Das Kind war nun doch erwacht; es schrie ängstlich auf. Margot eilte zu ihm, nahm es aus dem Bettchen, beruhigte es und bettete es bei sich. Sie mochte es jetzt nicht mehr bei Betty lassen, es schien ihr irgendwie gefährlich.
Sie hörte, wie Betty sich einschloß.
Im Haus wurde niemand gefunden. Als der Morgen graute, telefonierte Margot die Polizei im Städtchen an.
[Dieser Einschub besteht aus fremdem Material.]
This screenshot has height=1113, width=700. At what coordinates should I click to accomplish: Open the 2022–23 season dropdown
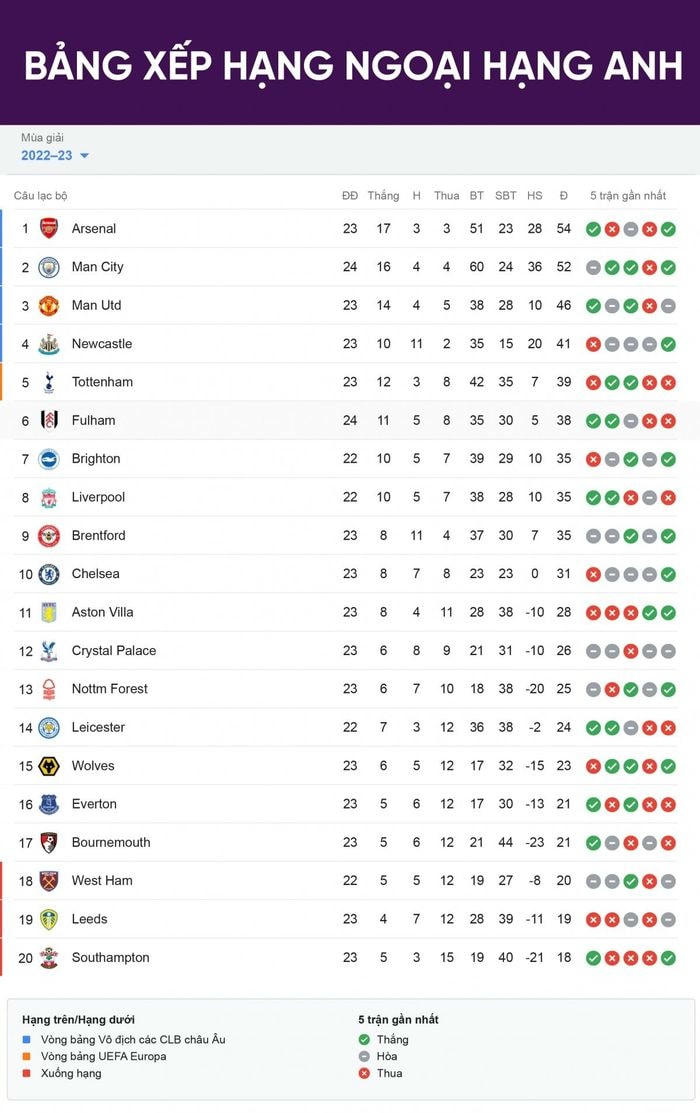pos(47,155)
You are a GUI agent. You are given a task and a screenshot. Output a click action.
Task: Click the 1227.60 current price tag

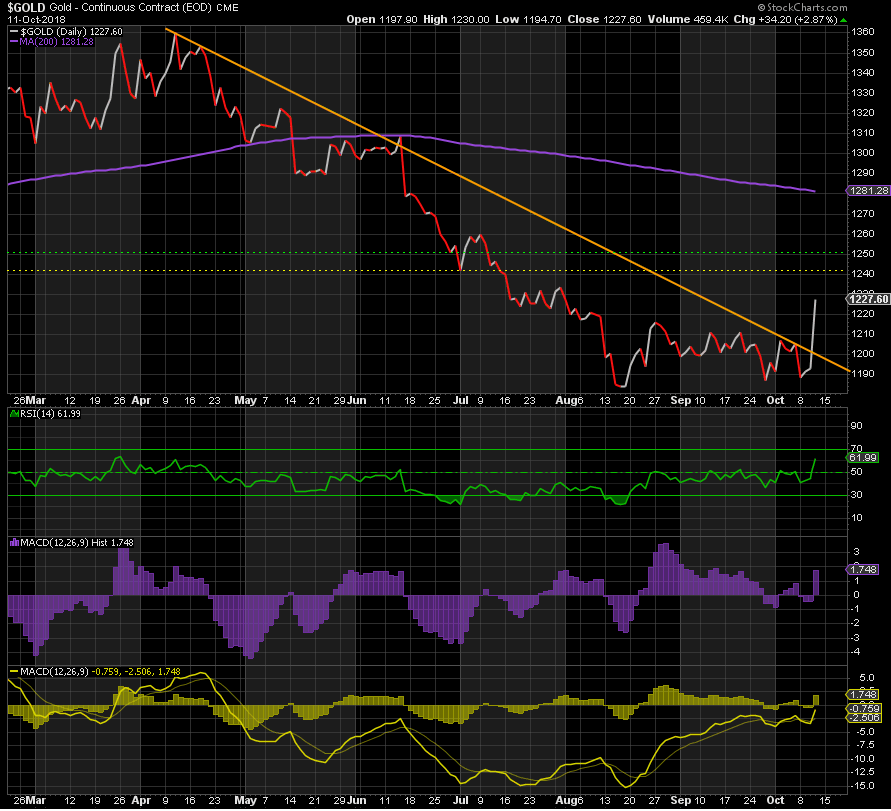866,298
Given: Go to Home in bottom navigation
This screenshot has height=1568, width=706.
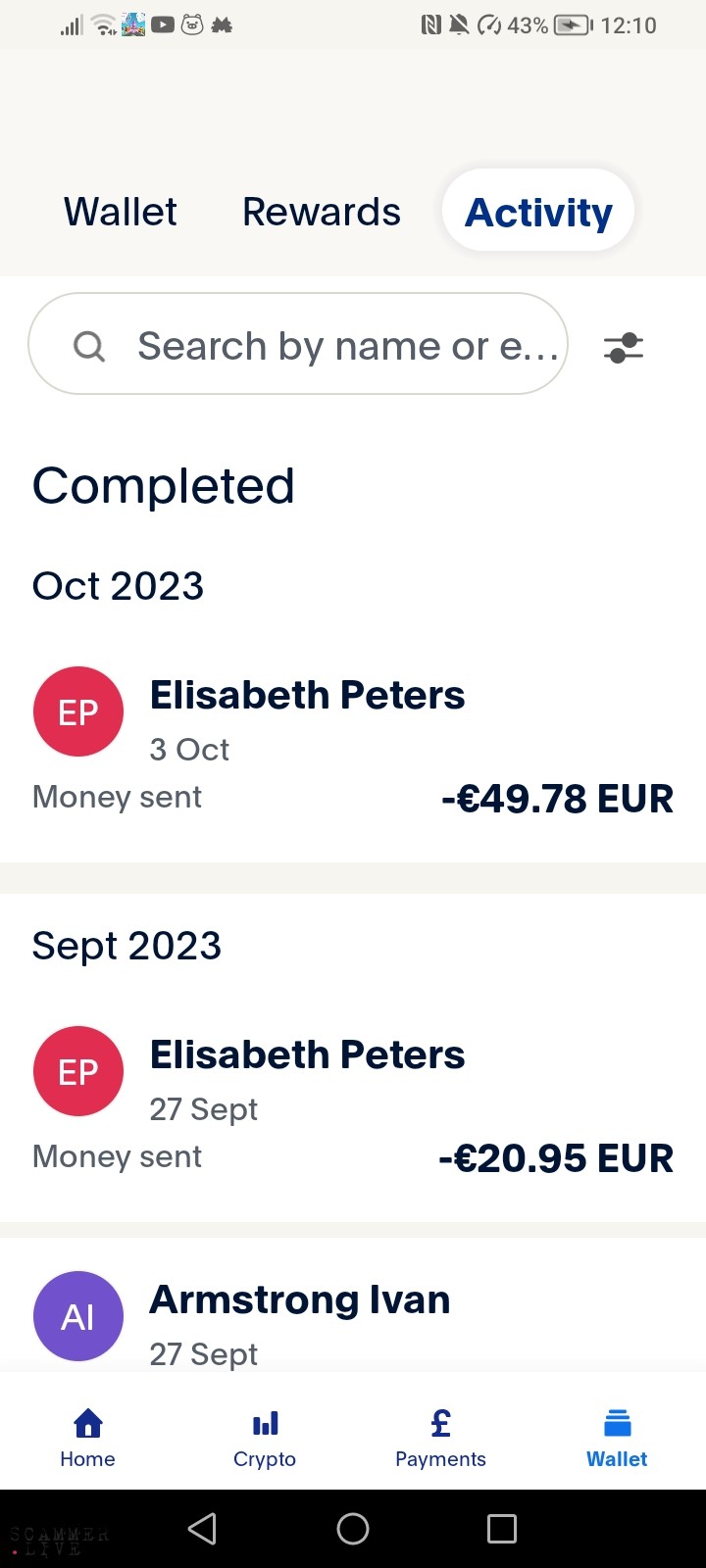Looking at the screenshot, I should (87, 1437).
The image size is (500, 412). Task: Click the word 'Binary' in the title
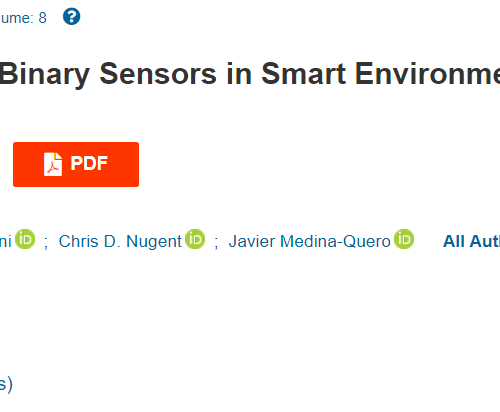(44, 75)
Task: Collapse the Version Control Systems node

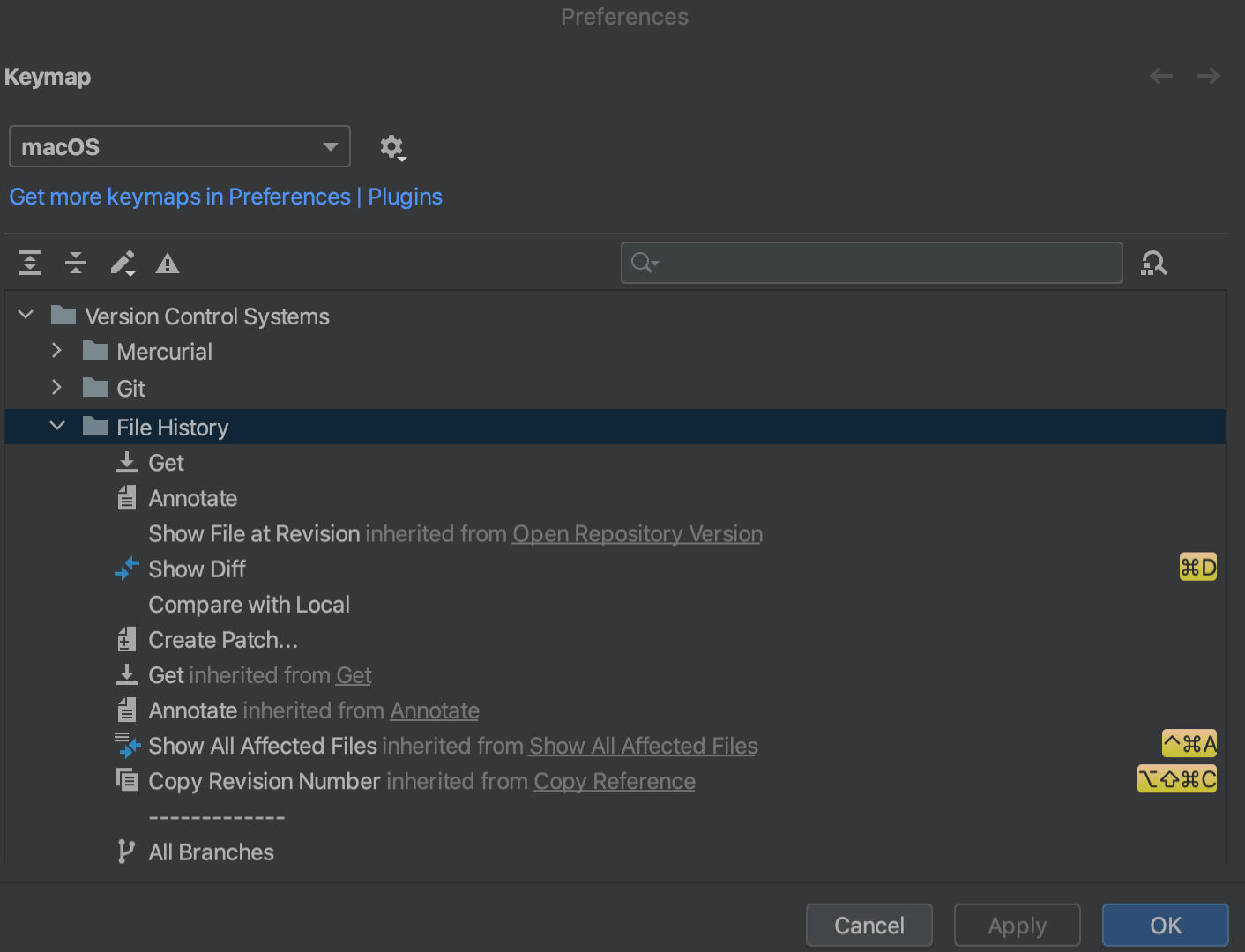Action: (25, 314)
Der Kommissar kam selbst, brachte einen Beamten mit. Margot erzählte ihm genau, was geschehen war, und von der großen Ähnlichkeit des Diebes mit ihrem toten Mann. Sie setzte aber nachdenklich hinzu:
„Es ist freilich möglich, daß die Ähnlichkeit gar nicht so groß war und meine Nerven mich etwas getäuscht haben.“
Das Haus wurde noch einmal gründlich untersucht; aber man fand nirgends Spuren, daß ein Einbrecher dagewesen. Vor allem blieb rätselhaft, auf welche Weise er ins Haus gelangt sein sollte. Es war kein Laden ausgehängt, keine Scheibe eingedrückt oder zerschnitten, der Dieb mußte sich schon am Tag ins Haus geschlichen haben.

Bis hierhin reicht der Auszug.